In brief, the following was addressed in the lecture: Orientalism defined, Orientalism in history, particularly American history, how Mormons were Orientalized by others, and Orientalized themselves and their surroundings (including the belief that Native Americans come from the Holy Land), and “real” and attributed connections or similarities between Mormons and various Eastern peoples, including ancient Egypt, Muslims, and ancient Israelites. A major theme running throughout was that the West’s ambivalent attitude toward the Orient enables Orientalism to serve at least three purposes: to differentiate, to venerate, or to denigrate. Detractors of the Mormons have compared them unfavorably to Oriental peoples and traits that were held in disregard, others Orientalized the Mormons to better understand and differentiate them from other groups, and Mormons created an identity for themselves that connected them and their surroundings to that which was revered and considered wise and sacred from the East.
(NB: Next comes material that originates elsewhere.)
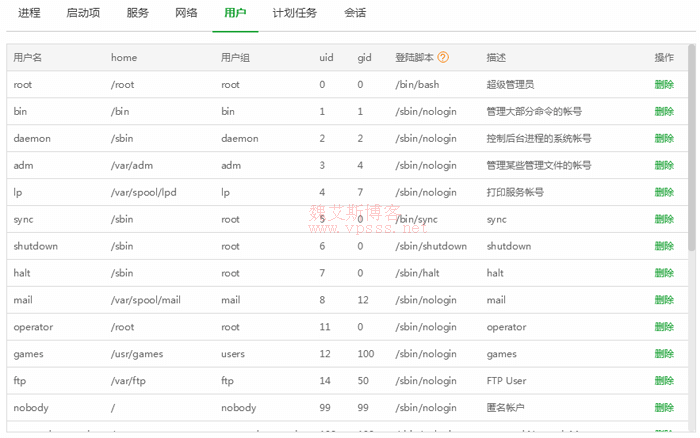Remove the nobody user account
The image size is (700, 438).
point(664,408)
A very interesting aspect of the Mormons’ Orientalizing behaviors is their affinity with Egypt, a subject that was touched on very lightly in the lecture. According to Dr.Francaviglia, Egypt is associated with both negative and positive characteristics, as is the Orient in general (e.g., servitude and oppression, as well as wisdom and accomplishment). In the official canon of the Church of Jesus Christ of Latter-Day Saints, the golden plates from which the Book of Mormon was allegedly translated were inscribed with “reformed Egyptian” (see Mormon 9:32 and 1 Nephi 1:2 in the Book of Mormon), and the Book of Abraham is purportedly translated from an Egyptian papyrus (Smith, 1978, pp. 236, 248-251)[1]. Dr. Francaviglia also briefly mentioned in the lecture that the name Deseret, taken from the Book of Mormon, supposedly denoting the honeybee, could be related to the Egyptian word Deshret. This is the desert land surrounding Egypt, the Red Land (David, 2002, pp. 12-13, 46, 49; Mercantante, 1978, p. 35). Lower Egypt, also called the Red Land, is symbolized by the honeybee (David, 2002, p. 49), and, as was explained in the lecture, the crown itself bears a stylized tongue of the bee.

The similarities and connections between Mormonism and Ancient Egypt extend beyond that which was covered in the lecture. Surprisingly, in many respects, there are a seemingly large number of overlapping characteristics between the two religions. There are far more dissimilarities than similarities; the theologies are fundamentally and substantially different, but those connections which can be demonstrated, whether they are directly linked or coincidental, attest to the Orientalized nature of the Mormons and their theology.